Великобритания, сша, историография, россиеведение, русистика, история России, российская империя
Короткий адрес: https://sciup.org/14936139
IDR: 14936139
Текст научной статьи История имперской России сквозь призму современного англо-американского россиеведения
Англо-американская школа россиеведения традиционно является одной из сильнейших школ зарубежной русистики. Распад Советского Союза и завершение холодной войны инициировали в западном научном сообществе процесс пересмотра устоявшихся концепций и парадигм истории России. Коллапс советской системы снизил идеологический накал, сопровождавший изыскания в рамках советологии и россиеведения, что позволило зарубежным специалистам взглянуть на объект исследования менее предвзято. Порожденный этим кризис тоталитарной и ревизионистской парадигм привел к возникновению в начале 1990-х гг. своего рода методологического вакуума, который, надо признать, заполнился довольно быстро. К рубежу тысячелетия англо-американская русистика подошла с багажом подходов и концепций.
В период, последовавший за исчезновением с политической арены Советского Союза, ряд научных журналов, прежде освещавших проблемы советологии, был вынужден трансформироваться в связи с исчезновением основного объекта исследования. Так, в 1993 г. старейший журнал английского советоведения Soviet Studies был переименован в Europe-Asia Studies. Вслед за этим появились новые издания, избравшие в качестве основного направления россиеведческие исследования: в 1993 г. в Лос-Анджелесе стал выходить журнал Russian History, с 1996 г. в Калифорнии издается Soviet and Post-Soviet Review, с 2000 г. выходит Kritika: Explorations in Russian and Eurasian History в Блумингтоне [2, с. 412].
Журнал Kritika – ровесник XXI столетия, что позволяет считать анализ его материалов наиболее показательным в сфере выявления новых тенденций американской историографии. Журнал интересен не только своим посвящением критическому исследованию российской и евразийской истории и культуры, что ясно из самого названия, но и тем, что на его страницах регулярно разворачиваются дискуссии, проводятся форумы и освещаются многочисленные проблемы русистики.
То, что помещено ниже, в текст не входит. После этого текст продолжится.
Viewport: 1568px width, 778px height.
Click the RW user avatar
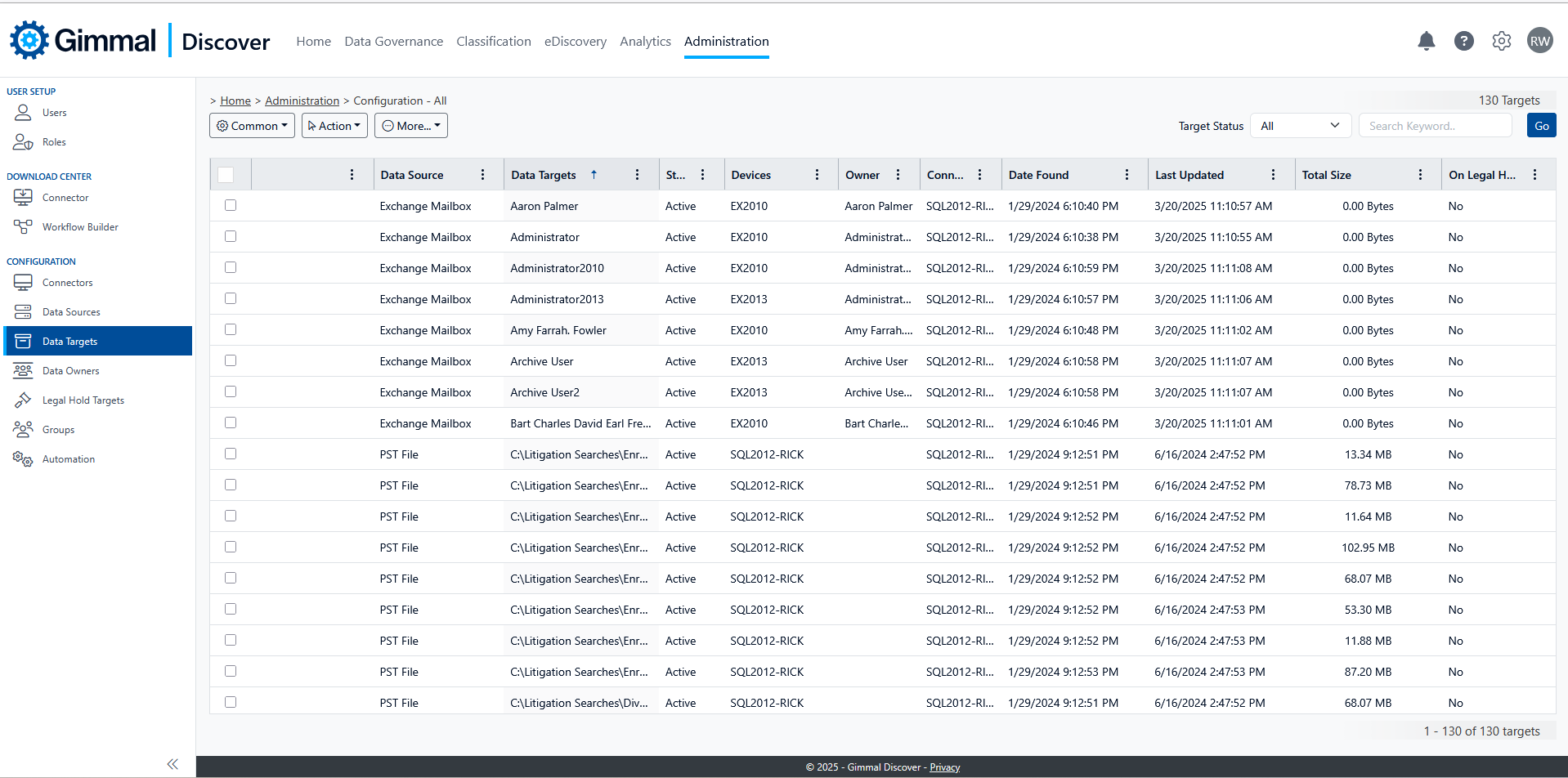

Распределение хронологических пристрастий русистов, публиковавших свои работы на страницах американского журнала Kritika в период с 2000 по 2013 гг., говорит об устойчивом интересе к проблемам российской истории конца XIX – начала XX вв. Публикации по иным периодам российской истории заметно уступают своим числом работам по истории позднеимперской России, что наглядно показано на рисунке 1.
«Kritika: Explorations in Russian and Eurasian
History»

-
■ Конец XIX - начало ХХвв.
-
■ Середина XIXb.
-
■ Начало XIXb.
-
■ Вторая половина Х\1Пв.
-
■ Первая половина XVIIIb.
-
■ XVIIb.
-
■ IX-XVIbb.
Рисунок 1 – Процентное соотношение числа публикаций, посвященных различным историческим периодам в выпусках журнала Kritika: Explorations in Russian and Eurasian History с 2000 по 2013 гг.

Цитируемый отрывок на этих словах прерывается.